(Dataset entries)
::::::::

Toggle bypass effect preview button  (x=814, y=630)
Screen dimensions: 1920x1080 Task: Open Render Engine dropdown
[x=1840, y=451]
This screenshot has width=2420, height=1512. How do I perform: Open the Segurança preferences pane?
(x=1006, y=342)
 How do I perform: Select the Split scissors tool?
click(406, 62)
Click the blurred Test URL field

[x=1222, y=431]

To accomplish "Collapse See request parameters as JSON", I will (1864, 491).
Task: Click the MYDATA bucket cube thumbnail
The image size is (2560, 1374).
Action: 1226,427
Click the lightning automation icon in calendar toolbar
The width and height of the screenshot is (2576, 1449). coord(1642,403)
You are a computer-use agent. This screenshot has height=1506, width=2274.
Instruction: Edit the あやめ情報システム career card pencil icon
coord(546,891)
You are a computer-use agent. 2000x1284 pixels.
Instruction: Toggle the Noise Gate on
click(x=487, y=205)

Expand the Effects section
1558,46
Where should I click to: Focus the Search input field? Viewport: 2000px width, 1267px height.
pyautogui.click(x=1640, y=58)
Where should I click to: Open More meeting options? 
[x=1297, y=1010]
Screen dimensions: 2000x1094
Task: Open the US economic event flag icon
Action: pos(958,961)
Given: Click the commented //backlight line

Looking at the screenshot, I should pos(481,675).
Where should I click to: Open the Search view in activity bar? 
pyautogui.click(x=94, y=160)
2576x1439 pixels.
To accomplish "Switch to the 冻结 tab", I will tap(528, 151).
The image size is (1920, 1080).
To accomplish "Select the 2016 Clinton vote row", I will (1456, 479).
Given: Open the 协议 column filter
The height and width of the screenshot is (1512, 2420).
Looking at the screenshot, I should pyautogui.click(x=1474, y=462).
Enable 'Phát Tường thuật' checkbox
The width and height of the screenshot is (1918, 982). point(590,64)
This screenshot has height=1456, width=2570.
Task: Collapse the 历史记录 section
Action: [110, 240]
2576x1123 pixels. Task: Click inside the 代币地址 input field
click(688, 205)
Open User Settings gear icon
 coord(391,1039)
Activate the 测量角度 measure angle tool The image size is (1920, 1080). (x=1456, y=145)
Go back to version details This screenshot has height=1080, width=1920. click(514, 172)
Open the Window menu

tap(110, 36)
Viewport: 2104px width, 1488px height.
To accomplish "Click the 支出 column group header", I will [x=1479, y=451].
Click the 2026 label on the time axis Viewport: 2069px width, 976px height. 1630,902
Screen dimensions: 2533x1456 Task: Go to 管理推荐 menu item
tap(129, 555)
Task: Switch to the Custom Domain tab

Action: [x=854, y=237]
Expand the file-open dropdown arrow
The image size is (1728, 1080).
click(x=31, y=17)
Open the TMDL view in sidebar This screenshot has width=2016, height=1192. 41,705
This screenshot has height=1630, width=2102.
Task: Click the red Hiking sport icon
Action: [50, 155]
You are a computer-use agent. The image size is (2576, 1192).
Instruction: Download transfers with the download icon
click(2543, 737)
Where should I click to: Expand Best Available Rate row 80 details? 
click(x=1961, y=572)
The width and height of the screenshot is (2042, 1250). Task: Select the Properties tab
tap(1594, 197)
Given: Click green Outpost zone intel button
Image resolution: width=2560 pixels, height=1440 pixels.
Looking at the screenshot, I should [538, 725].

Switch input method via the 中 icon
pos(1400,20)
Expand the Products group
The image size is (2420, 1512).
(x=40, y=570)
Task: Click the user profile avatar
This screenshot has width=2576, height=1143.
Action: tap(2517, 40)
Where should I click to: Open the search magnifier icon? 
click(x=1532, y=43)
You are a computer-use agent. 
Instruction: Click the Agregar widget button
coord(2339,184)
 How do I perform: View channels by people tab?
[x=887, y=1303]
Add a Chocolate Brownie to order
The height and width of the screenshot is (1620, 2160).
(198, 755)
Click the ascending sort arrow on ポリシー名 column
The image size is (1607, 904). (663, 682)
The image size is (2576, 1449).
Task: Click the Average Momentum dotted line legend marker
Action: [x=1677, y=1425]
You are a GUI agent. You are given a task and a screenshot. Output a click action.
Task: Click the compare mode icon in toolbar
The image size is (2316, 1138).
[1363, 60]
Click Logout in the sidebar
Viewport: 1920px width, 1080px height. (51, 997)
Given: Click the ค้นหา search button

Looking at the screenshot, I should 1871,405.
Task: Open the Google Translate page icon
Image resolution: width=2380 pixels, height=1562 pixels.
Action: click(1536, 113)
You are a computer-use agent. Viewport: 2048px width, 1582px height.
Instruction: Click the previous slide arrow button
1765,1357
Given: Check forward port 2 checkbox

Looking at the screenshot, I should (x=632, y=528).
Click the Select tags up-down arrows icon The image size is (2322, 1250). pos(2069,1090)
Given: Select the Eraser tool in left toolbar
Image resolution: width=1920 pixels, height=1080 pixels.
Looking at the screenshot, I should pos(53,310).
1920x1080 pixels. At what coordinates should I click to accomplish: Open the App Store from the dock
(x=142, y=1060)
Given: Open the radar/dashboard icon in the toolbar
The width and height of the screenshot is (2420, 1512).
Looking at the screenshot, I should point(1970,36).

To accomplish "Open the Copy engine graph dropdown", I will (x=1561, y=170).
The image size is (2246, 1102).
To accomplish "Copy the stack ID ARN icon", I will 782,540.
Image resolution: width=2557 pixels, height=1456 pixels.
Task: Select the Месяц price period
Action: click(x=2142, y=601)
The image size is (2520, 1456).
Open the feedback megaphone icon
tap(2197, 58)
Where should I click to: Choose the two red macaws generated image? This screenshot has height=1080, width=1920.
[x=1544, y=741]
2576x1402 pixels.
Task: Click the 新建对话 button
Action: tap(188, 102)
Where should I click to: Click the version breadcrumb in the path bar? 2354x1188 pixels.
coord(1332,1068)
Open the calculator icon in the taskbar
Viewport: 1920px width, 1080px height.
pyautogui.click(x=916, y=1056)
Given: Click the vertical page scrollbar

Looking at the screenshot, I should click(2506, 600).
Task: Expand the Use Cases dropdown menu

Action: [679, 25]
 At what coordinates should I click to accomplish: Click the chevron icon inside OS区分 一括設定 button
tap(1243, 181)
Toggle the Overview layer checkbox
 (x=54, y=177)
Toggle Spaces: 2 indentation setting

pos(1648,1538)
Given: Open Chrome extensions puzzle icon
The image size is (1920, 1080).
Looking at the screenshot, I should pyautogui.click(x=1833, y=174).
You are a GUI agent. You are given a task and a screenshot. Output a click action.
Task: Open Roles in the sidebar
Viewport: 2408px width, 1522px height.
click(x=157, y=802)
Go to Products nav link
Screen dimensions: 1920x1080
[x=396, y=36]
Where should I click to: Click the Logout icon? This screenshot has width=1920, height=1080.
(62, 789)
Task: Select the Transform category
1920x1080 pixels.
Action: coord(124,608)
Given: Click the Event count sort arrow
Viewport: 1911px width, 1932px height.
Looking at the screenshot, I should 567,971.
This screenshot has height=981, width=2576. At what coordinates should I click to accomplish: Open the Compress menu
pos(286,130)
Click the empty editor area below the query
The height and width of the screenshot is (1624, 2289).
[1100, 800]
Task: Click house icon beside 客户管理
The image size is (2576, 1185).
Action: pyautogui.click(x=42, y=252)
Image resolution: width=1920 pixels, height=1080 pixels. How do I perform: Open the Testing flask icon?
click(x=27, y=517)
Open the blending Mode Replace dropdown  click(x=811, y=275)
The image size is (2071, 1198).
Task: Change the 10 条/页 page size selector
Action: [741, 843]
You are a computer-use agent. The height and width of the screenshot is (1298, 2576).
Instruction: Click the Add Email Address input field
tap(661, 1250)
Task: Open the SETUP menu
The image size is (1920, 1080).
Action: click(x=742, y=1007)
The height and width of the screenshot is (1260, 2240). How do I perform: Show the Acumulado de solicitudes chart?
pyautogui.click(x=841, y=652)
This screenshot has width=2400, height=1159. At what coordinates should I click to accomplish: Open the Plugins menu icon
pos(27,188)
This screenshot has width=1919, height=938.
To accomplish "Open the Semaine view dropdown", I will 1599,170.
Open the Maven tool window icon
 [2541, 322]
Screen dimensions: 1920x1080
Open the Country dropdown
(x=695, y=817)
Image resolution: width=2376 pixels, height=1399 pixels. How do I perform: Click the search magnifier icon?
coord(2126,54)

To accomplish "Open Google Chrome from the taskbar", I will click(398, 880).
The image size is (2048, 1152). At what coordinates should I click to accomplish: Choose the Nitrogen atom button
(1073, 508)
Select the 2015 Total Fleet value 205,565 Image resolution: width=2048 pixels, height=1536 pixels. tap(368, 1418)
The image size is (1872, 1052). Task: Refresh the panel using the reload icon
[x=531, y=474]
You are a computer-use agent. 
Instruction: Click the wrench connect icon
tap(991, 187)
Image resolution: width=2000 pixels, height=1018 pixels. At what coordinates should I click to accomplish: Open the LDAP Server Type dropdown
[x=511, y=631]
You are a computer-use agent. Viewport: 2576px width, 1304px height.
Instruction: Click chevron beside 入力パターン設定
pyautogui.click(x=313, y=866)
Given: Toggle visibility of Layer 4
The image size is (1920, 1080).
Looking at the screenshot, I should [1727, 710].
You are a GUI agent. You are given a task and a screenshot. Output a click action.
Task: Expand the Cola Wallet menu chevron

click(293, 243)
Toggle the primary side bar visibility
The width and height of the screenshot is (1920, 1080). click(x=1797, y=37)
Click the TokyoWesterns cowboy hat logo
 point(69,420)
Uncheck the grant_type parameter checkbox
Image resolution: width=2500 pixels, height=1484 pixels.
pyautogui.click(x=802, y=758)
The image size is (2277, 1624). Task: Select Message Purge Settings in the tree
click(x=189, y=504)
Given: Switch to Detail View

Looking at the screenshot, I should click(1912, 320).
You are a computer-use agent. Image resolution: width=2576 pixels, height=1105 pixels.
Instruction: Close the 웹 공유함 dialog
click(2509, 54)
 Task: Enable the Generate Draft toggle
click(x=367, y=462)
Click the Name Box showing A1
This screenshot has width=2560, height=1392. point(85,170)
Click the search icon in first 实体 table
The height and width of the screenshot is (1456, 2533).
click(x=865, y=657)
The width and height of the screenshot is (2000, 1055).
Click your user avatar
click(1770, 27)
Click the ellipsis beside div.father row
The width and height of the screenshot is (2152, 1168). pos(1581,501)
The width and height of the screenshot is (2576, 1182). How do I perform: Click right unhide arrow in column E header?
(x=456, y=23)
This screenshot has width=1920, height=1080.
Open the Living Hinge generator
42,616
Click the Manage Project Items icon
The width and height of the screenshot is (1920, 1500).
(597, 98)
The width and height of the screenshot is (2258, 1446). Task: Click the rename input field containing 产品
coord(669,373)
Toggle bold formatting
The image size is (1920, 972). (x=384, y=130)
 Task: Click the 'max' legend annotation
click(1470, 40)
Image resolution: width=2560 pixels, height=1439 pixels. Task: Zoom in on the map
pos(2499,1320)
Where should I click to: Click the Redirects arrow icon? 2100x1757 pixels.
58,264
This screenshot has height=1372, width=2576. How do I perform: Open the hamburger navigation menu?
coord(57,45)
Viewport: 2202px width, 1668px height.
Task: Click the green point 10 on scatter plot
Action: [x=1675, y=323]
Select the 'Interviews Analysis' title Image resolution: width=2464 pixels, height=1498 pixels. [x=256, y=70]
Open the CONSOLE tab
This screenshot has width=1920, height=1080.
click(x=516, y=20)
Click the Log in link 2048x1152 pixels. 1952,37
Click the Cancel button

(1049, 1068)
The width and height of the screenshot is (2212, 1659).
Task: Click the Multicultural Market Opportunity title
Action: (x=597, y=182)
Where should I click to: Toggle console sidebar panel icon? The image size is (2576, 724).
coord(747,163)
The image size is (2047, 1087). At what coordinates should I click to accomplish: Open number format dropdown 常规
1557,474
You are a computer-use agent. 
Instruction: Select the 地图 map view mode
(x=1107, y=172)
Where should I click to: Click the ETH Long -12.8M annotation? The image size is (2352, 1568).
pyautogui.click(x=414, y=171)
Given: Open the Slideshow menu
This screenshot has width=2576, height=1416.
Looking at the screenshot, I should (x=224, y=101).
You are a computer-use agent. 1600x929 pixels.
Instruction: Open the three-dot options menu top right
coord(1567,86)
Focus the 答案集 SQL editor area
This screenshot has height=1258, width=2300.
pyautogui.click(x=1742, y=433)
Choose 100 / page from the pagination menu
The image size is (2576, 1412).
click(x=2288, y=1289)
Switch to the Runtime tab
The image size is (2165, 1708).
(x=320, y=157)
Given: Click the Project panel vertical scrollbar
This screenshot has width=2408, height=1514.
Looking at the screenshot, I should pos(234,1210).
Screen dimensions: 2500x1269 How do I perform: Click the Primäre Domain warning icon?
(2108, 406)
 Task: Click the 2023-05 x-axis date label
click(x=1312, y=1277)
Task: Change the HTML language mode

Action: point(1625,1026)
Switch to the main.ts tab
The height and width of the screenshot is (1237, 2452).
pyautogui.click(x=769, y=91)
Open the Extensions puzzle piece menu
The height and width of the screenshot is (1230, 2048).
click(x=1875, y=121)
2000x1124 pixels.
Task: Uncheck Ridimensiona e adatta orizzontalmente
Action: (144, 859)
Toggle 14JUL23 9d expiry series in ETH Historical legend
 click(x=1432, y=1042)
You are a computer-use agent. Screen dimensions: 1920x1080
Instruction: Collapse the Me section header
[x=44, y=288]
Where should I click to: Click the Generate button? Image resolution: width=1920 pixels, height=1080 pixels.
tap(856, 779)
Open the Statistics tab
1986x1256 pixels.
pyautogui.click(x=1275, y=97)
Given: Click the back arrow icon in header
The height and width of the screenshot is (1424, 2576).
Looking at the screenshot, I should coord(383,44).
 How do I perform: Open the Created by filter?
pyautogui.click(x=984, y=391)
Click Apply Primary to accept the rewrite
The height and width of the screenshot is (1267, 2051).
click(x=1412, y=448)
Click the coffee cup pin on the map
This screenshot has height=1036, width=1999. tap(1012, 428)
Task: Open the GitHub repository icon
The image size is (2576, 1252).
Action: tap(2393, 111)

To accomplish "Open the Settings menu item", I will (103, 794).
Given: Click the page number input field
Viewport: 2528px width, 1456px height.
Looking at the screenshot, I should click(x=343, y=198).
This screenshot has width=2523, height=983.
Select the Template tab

::::::::

Could you print exactly the lines from the one containing "Viewport: 2528px width, 1456px height." through the last line of the records above?

▸ **EXERCISE SOLUTION**:
Viewport: 2528px width, 1456px height.
Looking at the screenshot, I should click(x=343, y=198).
This screenshot has width=2523, height=983.
Select the Template tab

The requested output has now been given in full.